AuthorWerbach, Kevin

TABLE OF CONTENTS

Introduction 1254 I. Risks of Digital Asset Markets 1256 II. Digital Asset Regulation 1268 A. The Regulatory Landscape 1268 B. U.S. Regulatory Activity 1271 C. Global Regulatory Environment 1274 D. The DeFi Challenge 1278 III. Learning from the Past 1281 A. The Clinton-Gore E-Commerce Framework 1281 B. Peer-to-Peer File Sharing 1285 IV. Recommendations 1290 A. Capacity Building 1291 B. Short Term: Low-Hanging Fruit 1293 C. Rethinking Financial Regulation 1296 D. DeFi and Regulating Decentralized Systems 1297 1. Stablecoins 1298 2. Application Interfaces 1301 3. Token Issuers 1305 Conclusion 1306 INTRODUCTION

In the year 2000, President Bill Clinton argued that admission to the World Trade Organization would promote openness and freedom in China, thanks in large part to the liberating force of the internet. (1) To those who claimed that China would muzzle the internet locally, Clinton had a witty rejoinder: "That's sort of like trying to nail Jello to the wall." (2) The belief that the internet was inherently too decentralized and global for national regulators to control was widespread at the time. It turned out to be grossly inaccurate. China built a "Great Firewall" to filter data passing within its borders and implemented other measures to impose its policy mandates on internet services operating locally. (3) In democratic nations as well, the idea that the internet was, or even should be, an "unregulable" space became a quaint legacy of a time before the full potential of interconnected digital networks was well appreciated. (4)

Today, the notion of unregulability is back in connection with a new wave of decentralized technology. Blockchain networks facilitate services and applications based on cryptographically secured digital assets. (5) Advocates argue that these systems cannot be regulated because they are resolutely decentralized and "censorship resistant." (6) The claim is as false today as it was for the internet twenty years ago. Blockchains can be subject to regulatory oversight, and they should. While government intervention may slow innovation, well-designed regulation can actually promote sustainable innovation and market development. In the context of digital assets, in which rapid growth of activities in regulatory grey areas has produced a great deal of fraud and other illicit activity, (7) the adoption of effective regulatory frameworks is essential. Nowhere is this more true than for the burgeoning sector of decentralized finance (DeFi). (8)

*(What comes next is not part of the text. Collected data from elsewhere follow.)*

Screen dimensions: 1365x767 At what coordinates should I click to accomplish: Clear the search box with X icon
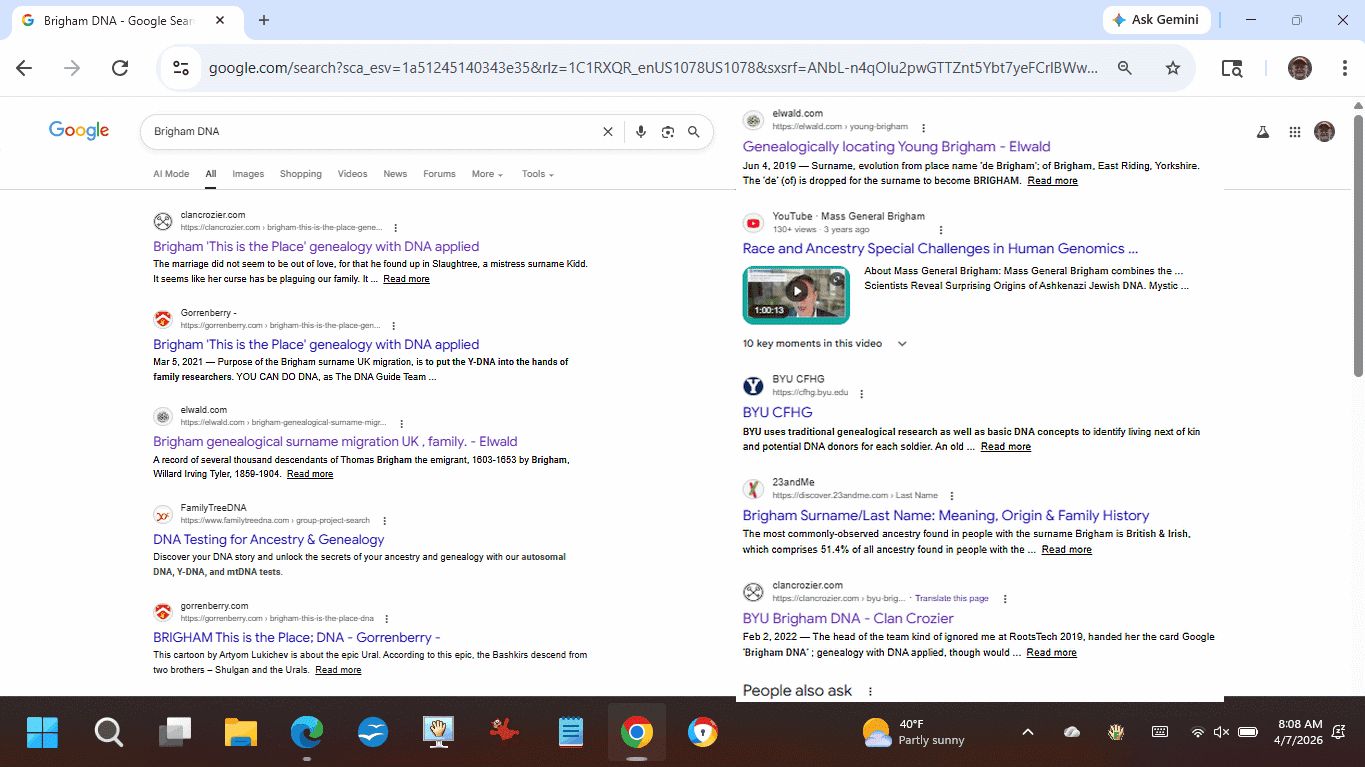click(x=607, y=132)
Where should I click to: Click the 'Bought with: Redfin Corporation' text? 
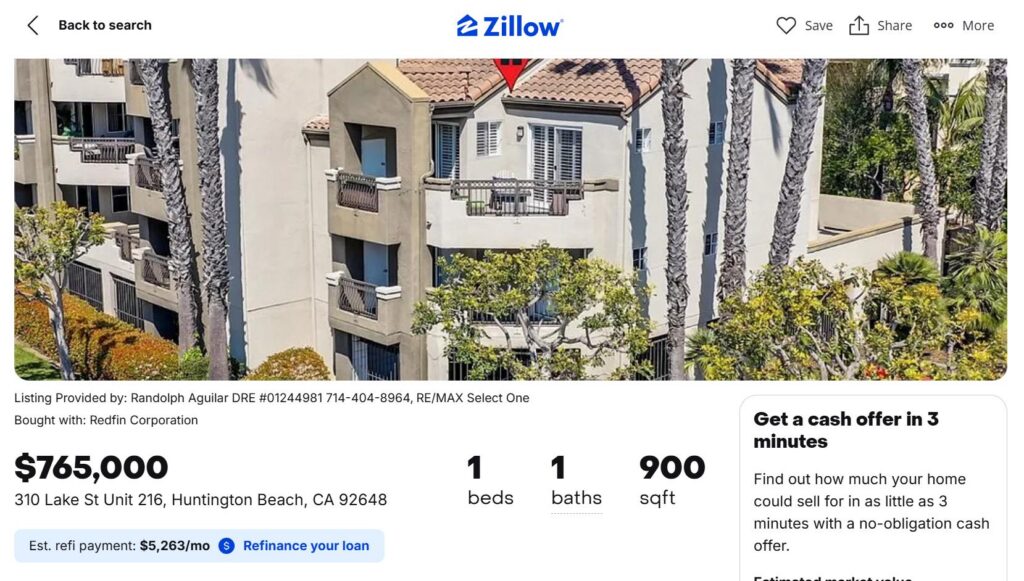coord(106,420)
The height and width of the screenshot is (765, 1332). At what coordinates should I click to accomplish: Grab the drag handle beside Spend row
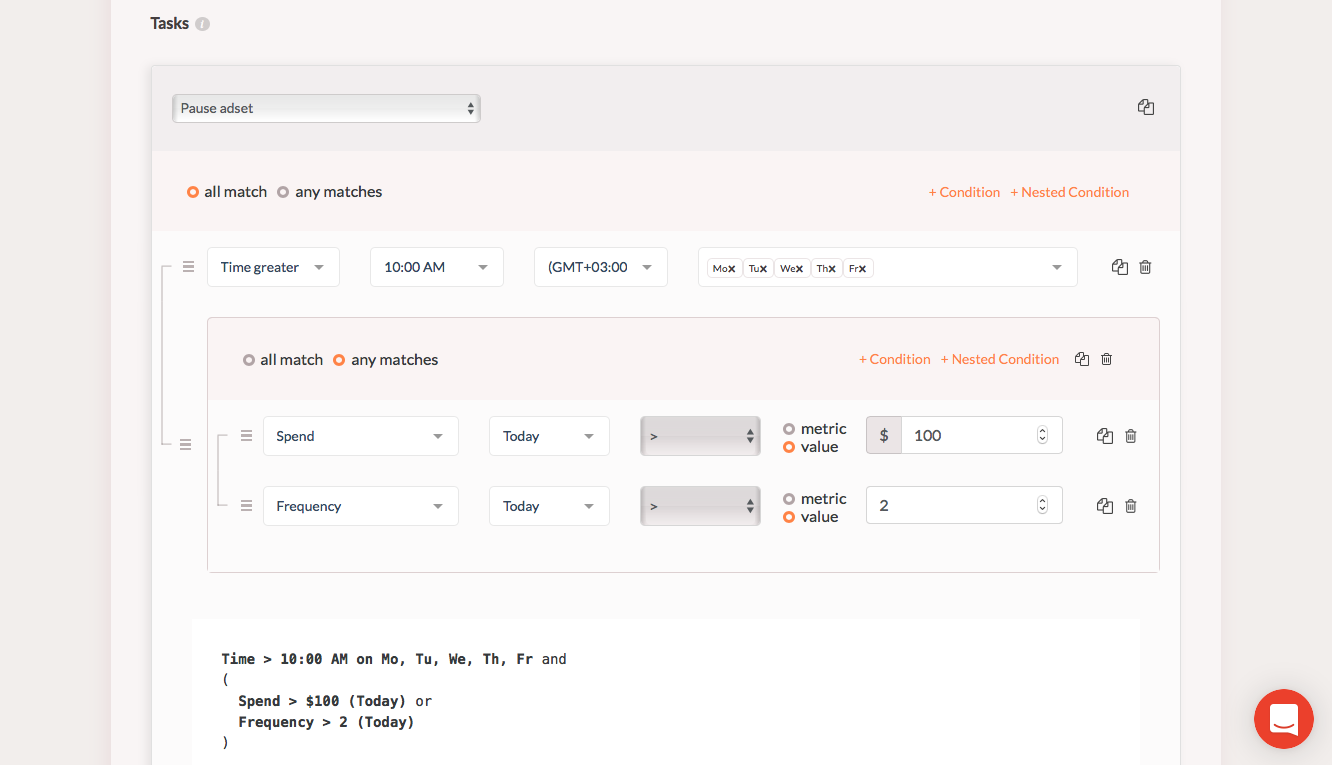pyautogui.click(x=246, y=436)
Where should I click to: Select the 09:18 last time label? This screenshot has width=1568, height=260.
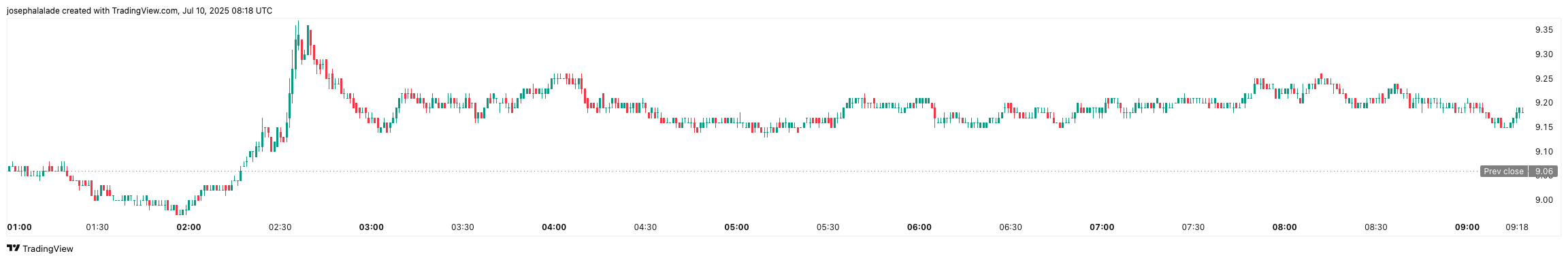click(x=1517, y=227)
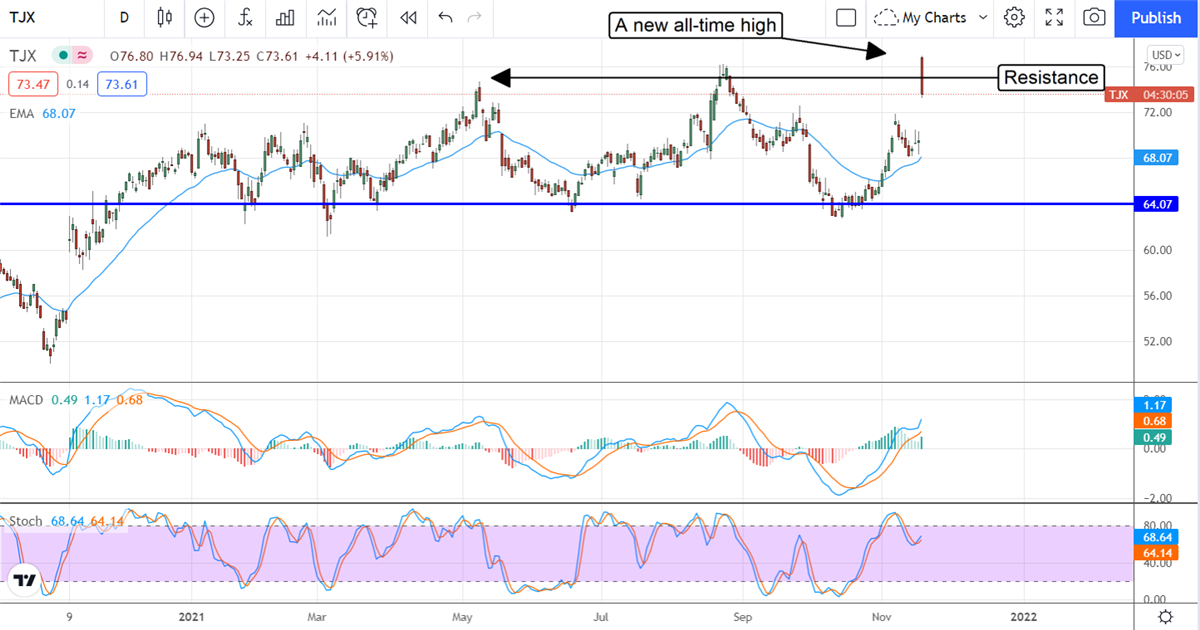Enter fullscreen mode

click(x=1054, y=17)
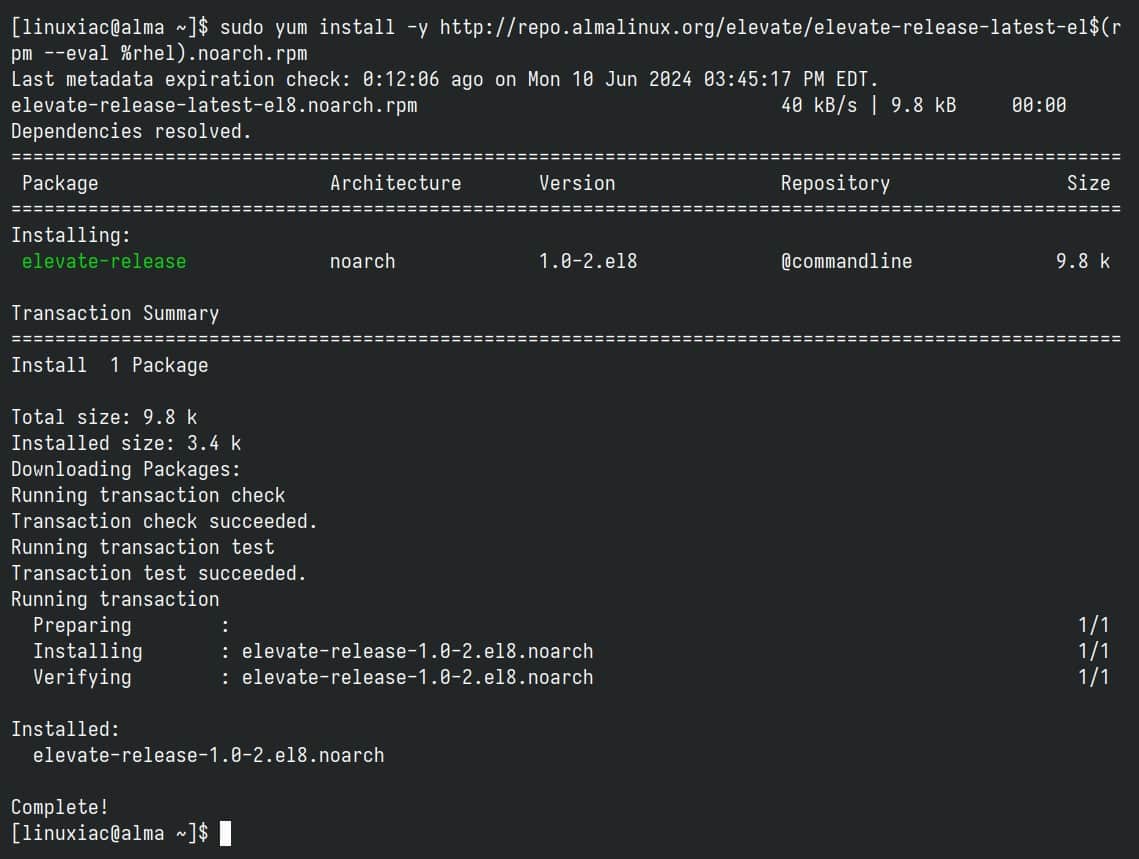Click the Repository column header
The width and height of the screenshot is (1139, 859).
tap(835, 183)
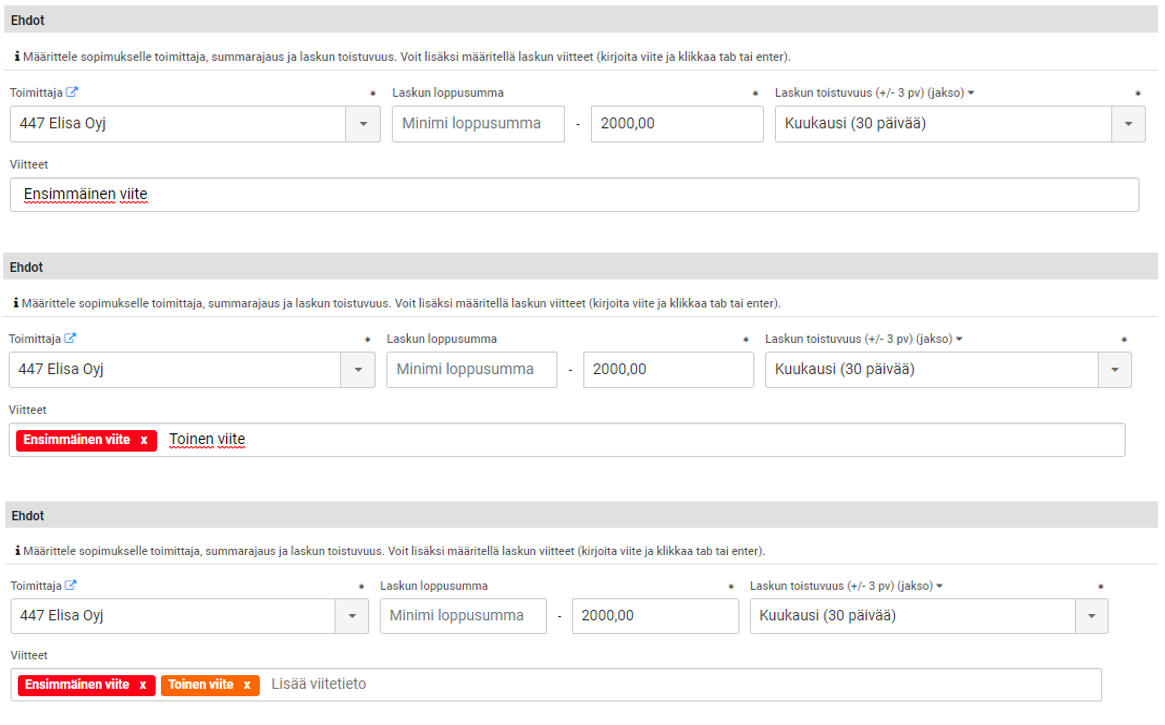Focus Minimi loppusumma field in top Ehdot section

tap(477, 124)
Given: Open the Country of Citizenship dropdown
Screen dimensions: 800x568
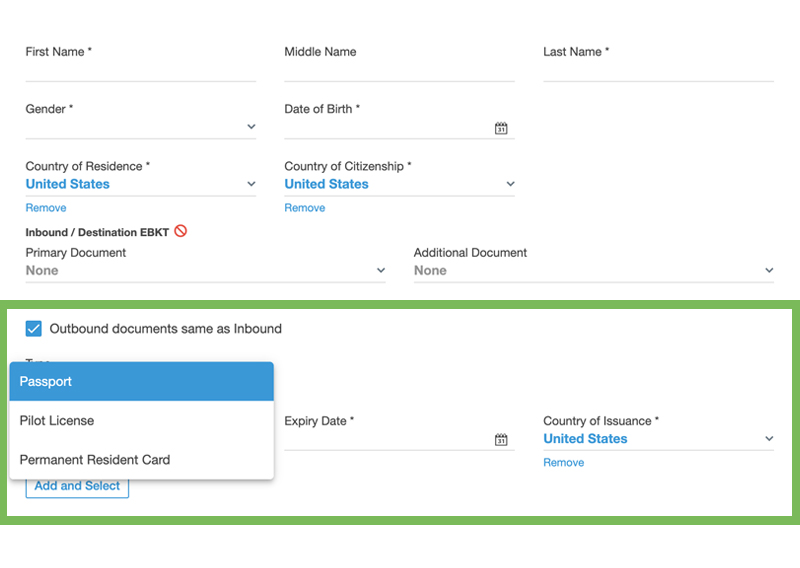Looking at the screenshot, I should click(510, 185).
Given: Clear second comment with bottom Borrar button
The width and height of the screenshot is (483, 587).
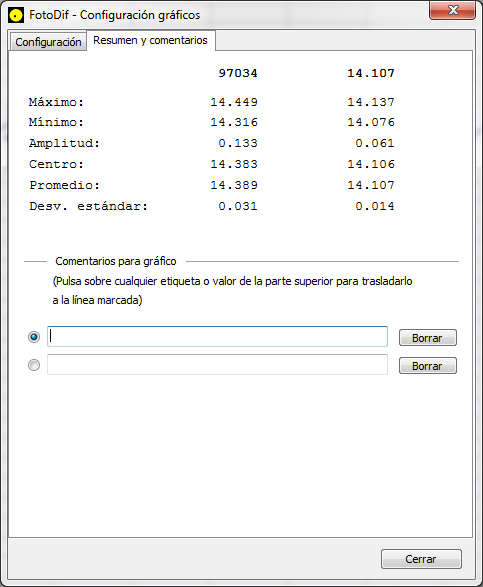Looking at the screenshot, I should pos(428,366).
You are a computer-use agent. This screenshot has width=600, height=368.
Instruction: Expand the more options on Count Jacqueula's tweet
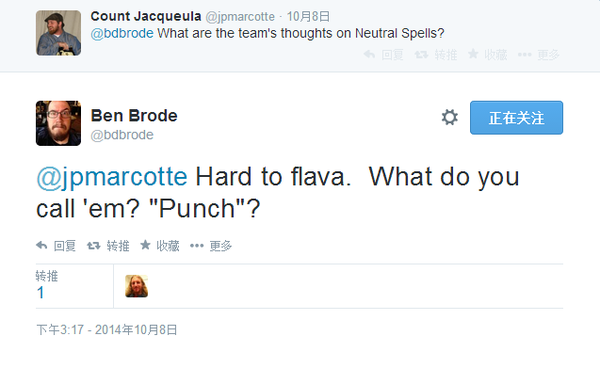525,55
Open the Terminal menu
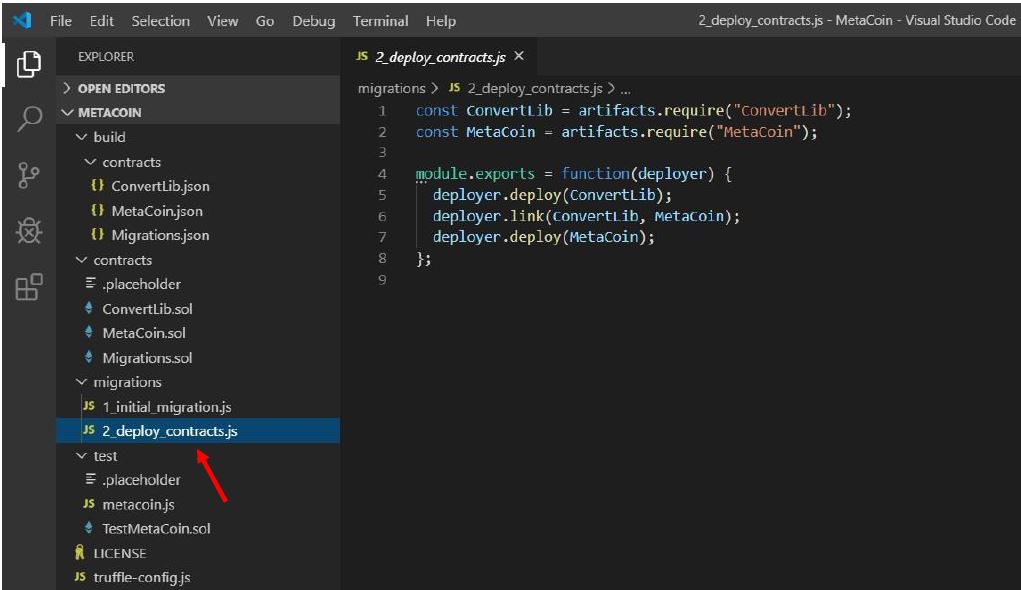Image resolution: width=1021 pixels, height=590 pixels. tap(380, 21)
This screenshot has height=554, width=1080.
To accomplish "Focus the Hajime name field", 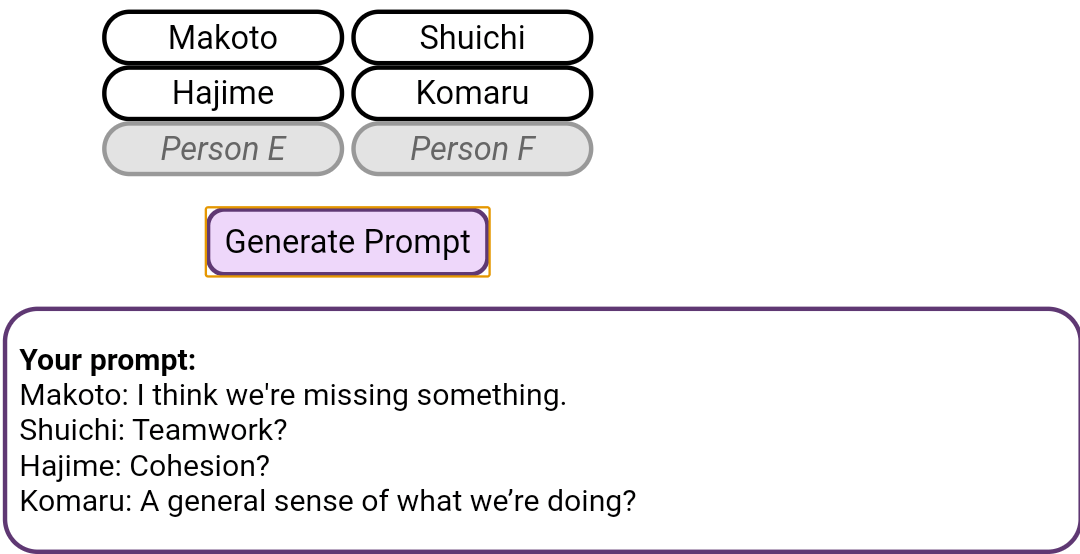I will (223, 93).
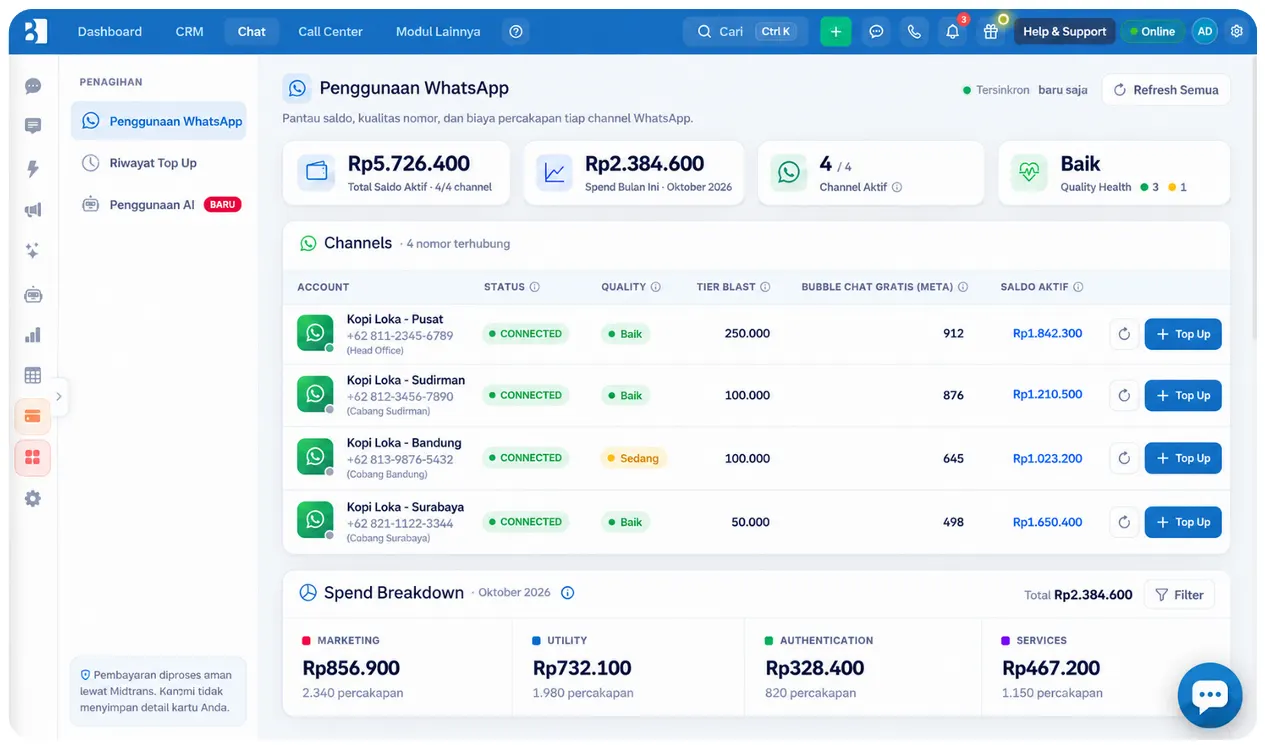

Blockchain-based activity poses four major challenges for would-be regulators. First, digital assets are protean. They can be adapted to any use, (9) which makes it difficult to apply rules, such as in the U.S. financial regulation model, which rely on sharp distinction between activities. (10) Second, decentralized arrangements can make assigning legal responsibility to particular actors challenging. (11) Third, blockchains are global, which makes the application of national or subnational legal rules challenging. (12) Finally, even when the rules are clear, enforcement can be difficult when market participants are pseudonymous and geographically dispersed. (13)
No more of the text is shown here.